Larned State Hospital called 'unsafe and deteriorating environment'

? State inspectors say patients at Larned State Hospital face “an unsafe and deteriorating environment” after finding dozens of new violations at the state’s facility for the profoundly mentally ill.

Among the problems found in the report issued last week by the Kansas Department of Health and Environment, were toilets that back up sewage into patients’ rooms, exposed wood that can’t be cleaned, rooms with blind spots where staff can’t monitor patient activity and a swingset considered too dangerous for children to use.

Worst of all is the hospital’s Crisis Stabilization Unit, which houses patients in psychiatric crisis until they are stable enough to move. Inspectors said the unit is so dilapidated – including sinks with no running water, sagging ceiling tiles and crumbling plaster walls – that it should be emptied of patients and rebuilt.

While the hospital’s budget expects construction on a new unit to begin in 2009, the inspection report warned waiting until then would leave patients “in an unsafe and deteriorating environment for another two to three years.”

Hospital officials have since sped up their timetable for a new unit, saying they move patients out of the crumbling facility by December.

The inspection, performed in April, follows a November inspection that found 150 health and safety violations. That study prompted a national accreditation body to do its own inspection of the hospital and downgrade its accreditation status.

It also led a state court judge to determine hospital officials tried to dissuade the kinds of patient complaints that led to the inspections by revoking earned privileges and placing additional restrictions on two patients who had filed suit over hospital conditions.

Officials at the hospital, which houses people with mental illness and sexual predators sent there after completing their prison sentences, said they’ve already performed many of the repairs outlined in the newest report.

For example, they’ve installed larger windows to eliminate blind spots in patient rooms, refinishing the playground equipment and are replacing or painting wooden furniture so it can be kept clean.

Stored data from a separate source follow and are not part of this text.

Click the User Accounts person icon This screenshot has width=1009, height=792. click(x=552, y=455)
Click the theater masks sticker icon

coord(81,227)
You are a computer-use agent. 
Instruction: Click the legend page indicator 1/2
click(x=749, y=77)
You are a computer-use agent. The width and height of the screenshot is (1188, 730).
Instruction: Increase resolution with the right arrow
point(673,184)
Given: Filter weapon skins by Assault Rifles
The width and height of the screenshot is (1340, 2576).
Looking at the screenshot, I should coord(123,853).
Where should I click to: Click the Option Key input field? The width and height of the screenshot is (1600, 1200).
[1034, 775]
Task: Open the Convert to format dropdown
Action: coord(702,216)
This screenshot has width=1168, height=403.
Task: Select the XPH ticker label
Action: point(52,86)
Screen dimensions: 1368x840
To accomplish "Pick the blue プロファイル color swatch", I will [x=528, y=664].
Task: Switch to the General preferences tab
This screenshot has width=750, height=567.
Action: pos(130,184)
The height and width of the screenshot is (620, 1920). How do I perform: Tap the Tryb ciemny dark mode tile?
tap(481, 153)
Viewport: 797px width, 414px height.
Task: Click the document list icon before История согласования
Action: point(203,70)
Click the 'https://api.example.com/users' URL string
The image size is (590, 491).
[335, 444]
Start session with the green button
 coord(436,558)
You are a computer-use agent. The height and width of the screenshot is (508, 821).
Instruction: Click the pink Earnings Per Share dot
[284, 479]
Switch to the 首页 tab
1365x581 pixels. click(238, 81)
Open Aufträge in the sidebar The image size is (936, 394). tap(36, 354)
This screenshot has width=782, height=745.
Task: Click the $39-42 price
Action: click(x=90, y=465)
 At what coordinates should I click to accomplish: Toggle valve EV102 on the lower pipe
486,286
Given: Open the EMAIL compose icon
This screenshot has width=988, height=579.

“I think we’re looking at significant improvement,” said Abbie Hodgson, a spokeswoman for the Kansas Department of Social and Rehabilitation Services, which operates the hospital.

But she acknowledged that some of the repairs will take more time.

“The CSU is something that’s just going to need to be gutted and renovated,” Hodgson said. “We have short-run and long-run plans to do that. They’ll be moving the patients out of that building and hope to do that by Dec. 1.”

Hodgson said the report showed how hard it is to maintain an older, large-scale facility that is constantly used.